**EXCERPTED PASSAGE**
Fairchild Corp. v. Alcoa, Inc.

Decision Date17 September 2007
Docket NumberNo. 07 Civ. 6185.,07 Civ. 6185.
Citation510 F.Supp.2d 280
PartiesThe FAIRCHILD CORPORATION, Plaintiff, v. ALCOA, INC., Defendant.
CourtU.S. District Court — Southern District of New York

Adam Nelson Zurofsky, Andrew Gordon Ross Madar, Cahill Gordon & Reindel LLP, New York, NY, Tammy Lynn Roy, Cahill Gordon Et Ano., New York, NY, for Plaintiff.

Evan R. Chesler, Cravath, Swaine & Moore LLP, New York, NY, for Defendant.

DECISION AND ORDER

VICTOR MARRERO, District Judge.

Petitioner The Fairchild Corporation ("Fairchild") brought this action seeking to vacate, or to reduce by certain tax offsets, an award granted to respondent Alcoa Inc. ("Alcoa") in an arbitration proceeding. Alcoa cross-moves to confirm the award in its entirety. For the reasons discussed below, Fairchild's petition is DENIED and Alcoa's cross-petition is GRANTED.

I. BACKGROUND

The parties' dispute arose from an acquisition agreement (the "Agreement") entered into in December 2002 under which Fairchild sold its aerospace fastener business to Alcoa for a purchase price in an amount of approximately $657 million. The Agreement provided that Fairchild would indemnify Alcoa for certain environmental liabilities which, as defined, entailed expenses exceeding an account reserve of $8.45 million for this purpose and were associated with remediation work required to cure non-compliance with environmental and health and safety laws. To fund such indemnification payments, the parties agreed to maintain an escrow account of $25 million drawn from the purchase price. The Agreement included an arbitration clause providing a procedure governed by the Federal Arbitration Act to resolve disputes regarding the validity or amount of any claim for indemnification.

Pursuant to the Agreement, Alcoa submitted to Fairchild, over the period from the closing date in December 2002 through December 2006, more than 200 claims seeking indemnification in a total amount of $16,385,493.92 for costs Alcoa asserted it incurred in connection with qualifying corrective work performed at various facilities it acquired from Fairchild. Fairchild rejected all of Alcoa's claims, contending that: (1) Alcoa had failed to provide adequate documentation that it had actually incurred the expenditures; (2) the claims were not covered by the Agreement or not explicitly ordered by regulatory authorities; (3) Fairchild had not been given adequate notice of the corrective work; and (4) Fairchild was entitled to offsets for certain tax benefits Alcoa would receive in respect of operating losses Fairchild had incurred in connection with portions of the claims in question.

**GOAL 1**
In the court decision, what was the amount of the escrow account the parties agreed to maintain for indemnification payments?
**GOAL 2**
Please set down word for word everything in the court decision from "Fairchild Corp. v." down to "NY, for Defendant.".

**MATERIAL PROVIDED**
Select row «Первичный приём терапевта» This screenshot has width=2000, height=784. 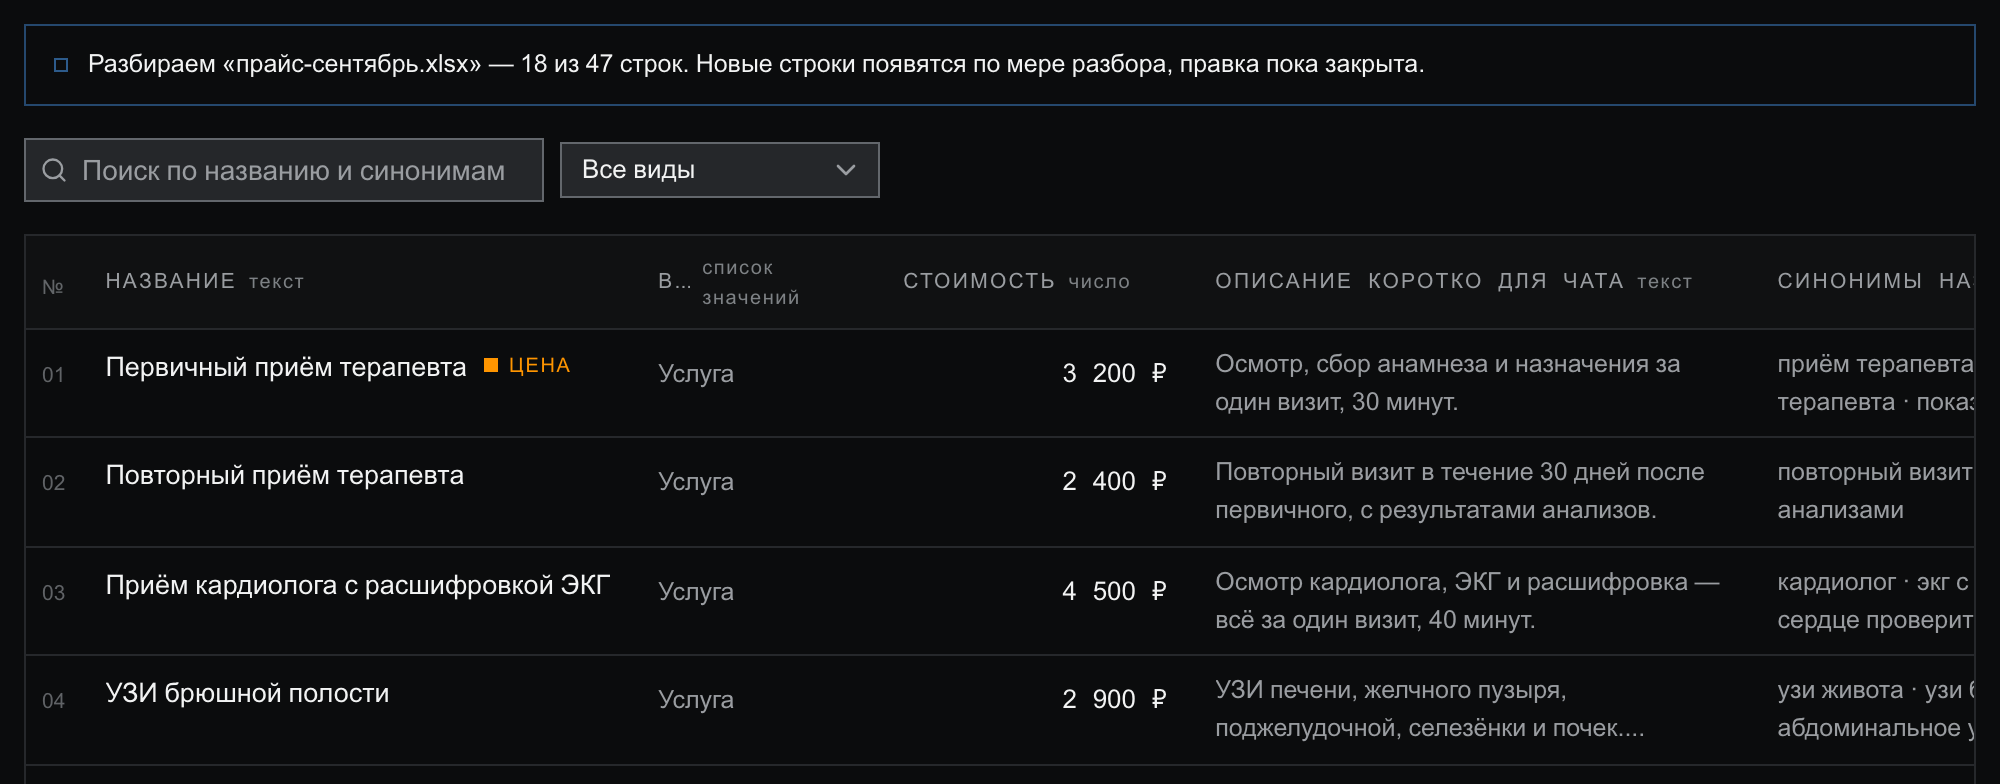pos(1000,383)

**RESPONSE 1**
$25 million

**RESPONSE 2**
Fairchild Corp. v. Alcoa, Inc.

Decision Date17 September 2007
Docket NumberNo. 07 Civ. 6185.,07 Civ. 6185.
Citation510 F.Supp.2d 280
PartiesThe FAIRCHILD CORPORATION, Plaintiff, v. ALCOA, INC., Defendant.
CourtU.S. District Court — Southern District of New York

Adam Nelson Zurofsky, Andrew Gordon Ross Madar, Cahill Gordon & Reindel LLP, New York, NY, Tammy Lynn Roy, Cahill Gordon Et Ano., New York, NY, for Plaintiff.

Evan R. Chesler, Cravath, Swaine & Moore LLP, New York, NY, for Defendant.